Han 1 Proje İnşaat Genel Müdürü Burak Ayas, arazi toplulaştırma çalışmalarında tecrübeli olduğunu söyledi. Harita Mühendisi olduğunu belirten Ayas, "2013 yılında mezun olduktan sonra 10 yıl boyunca özel sektör firmalarının toplulaştırma projelerinde yer aldım. 2023 yılının ilk aylarından beri kendi işimi yapıyorum. Önceki yıllarda Şanlıurfa, Diyarbakır, Mardin, Denizli ve Eskişehir'deki belli başlı arazi toplulaştırma projelerinde bilfiil görev yaptım. Şu anda da şirket olarak Kırklareli 2'nci Kısım Arazi Toplulaştırma ve TİGH projesinin resmi alt yüklenicisiyiz. Kayseri'de de Kayseri Ağcaşar Sulaması Arazi Toplulaştırma ve TİGH Projesi ile Kayseri Felahiye Arazi Toplulaştırma ve TİGH projesinin alt yükleniciliğini yapıyoruz" diye konuştu.

KAYSERİ HALKI BİLİNÇLİ

Ayas, Kayseri'deki arazi toplulaştırma projelerinden bahsetti. "Kayseri Ağcaşar Sulaması Arazi Toplulaştırma projesi Develi, Yahyalı ve Yeşilhisar ilçelerinin köylerini kapsıyor. Ağcaşar projesinde yer alan bazı köylerde daha önceden toplulaştırma yapılmış. İşte onun için bu köylerde yaşayanlar toplulaştırma projelerinin faydalarını biliyor ve bizi anlıyorlar. Yapımı devam eden sulama projesi de mevcuttur. Daha önceki toplulaştırma projesinde vatandaşlar kendi eksikliklerini fark etmişler. Yeniden yapılacak toplulaştırma projesinin daha hızlı ilerlemesi için bizden mantıklı taleplerde bulunuyorlar. Önceden toplulaştırma yapılan bir bölge olduğu için vatandaşların bilinçliler. Bunu net olarak görüyoruz" şeklinde konuştu.

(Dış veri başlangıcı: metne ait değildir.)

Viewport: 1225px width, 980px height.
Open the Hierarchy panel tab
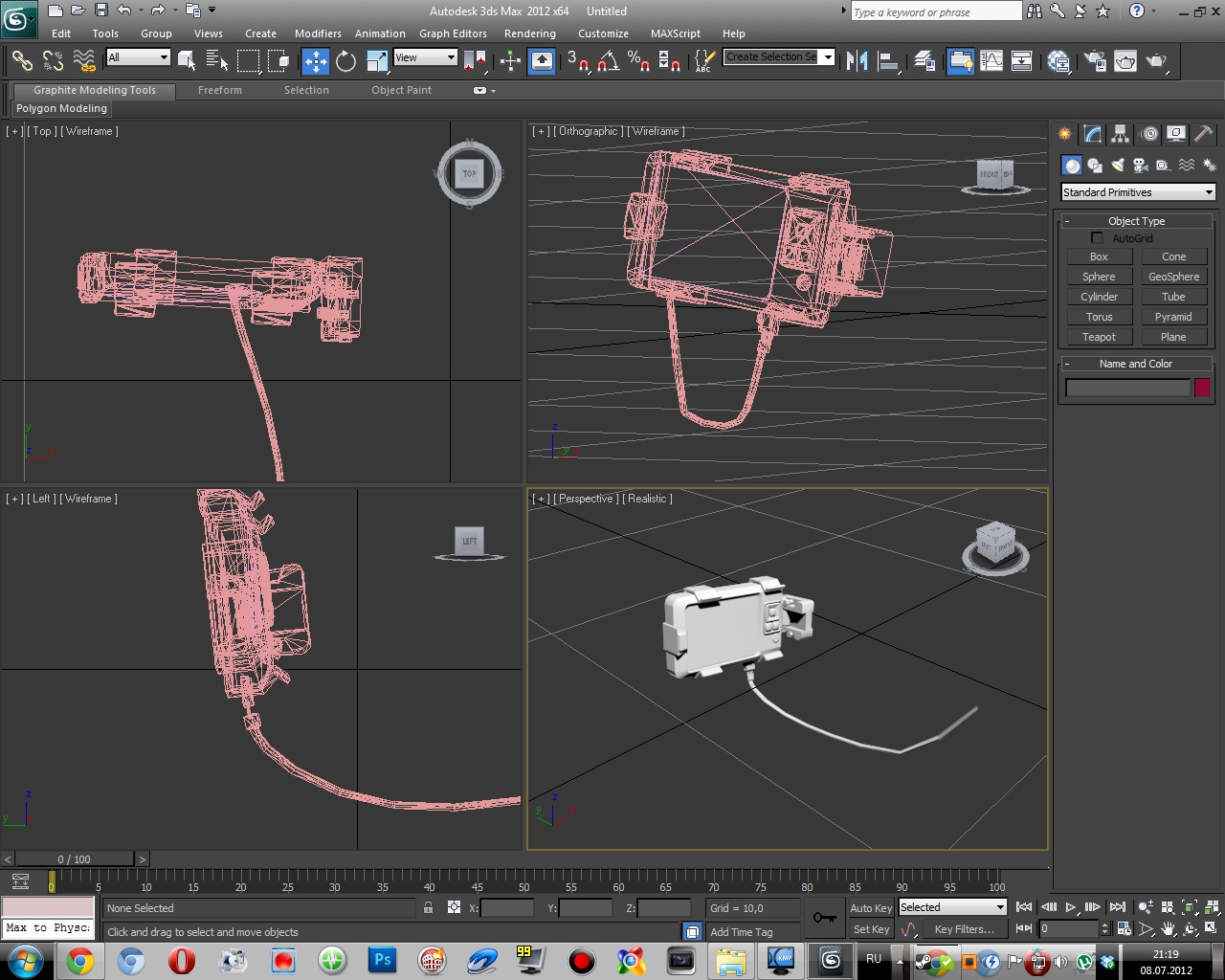(x=1120, y=134)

ARAZİLER VERASETLE PARÇALANMIŞ

Arazi toplulaştırma projelerinin hem ülke ekonomisine hem de çiftçilere ilerleyen yıllarda sağlayacağı katkılara değinen Ayas, sözlerini şöyle sürdürdü: "Türkiye'de 1990'lı yıllarda da arazi toplulaştırma projeleri yapılmış. Ancak o dönemin imkânlarıyla küçük alanlarda toplulaştırmaya gidilmiş. Günümüzde ise teknolojik olanaklarla daha büyük alanlarda toplulaştırma gerçekleştiriliyor. Türkiye'de çok sayıda dağınık durumda olan tarım arazileri var. Ne yazık ki veraset sistemiyle dededen toruna gelene kadar tarım arazileri parçalanmış. Koskoca tarlalar bahçeye dönmüş. Bundan dolayı vatandaşlar dedelerinden miras kalan 3-5 dönüm tarlalarını ekemiyorlar. Küçük tarım arazilerine yapacakları masrafların getirisine oranla daha fazla olmasından dolayı herhangi bir ekim yapmıyorlar. Bu yüzden ufak tefek görünen çok sayıda tarıma elverişli araziler atıl duruma düşüyor. Toplulaştırma projelerinde ise vatandaşın bir köyde bulunan bütün tarlaları birleştirilip tek parça tarım arazisi haline getiriliyor. Bu sayede arazi büyüyor. Arazilerin tek parça haline getirmelerinin yararları çok. Çiftçiler bu arazilerde daha rahat ürün ekiyorlar. Maliyetlerini azaltıyor, verimliliklerini arttırıyorlar. Bu hem çiftçilere hem ülke ekonomisine vakitten ve yakıttan tasarruf imkânı sağlıyor. Devlet desteklerini almak için ise hisselilik ortadan kalkıyor. Böylece herkes kendi adına işlettiği parsel büyüklüğünde destek alabiliyor. Sırf bu yüzden destekleme alabilmek için toplulaştırma projesi isteyen köyler var."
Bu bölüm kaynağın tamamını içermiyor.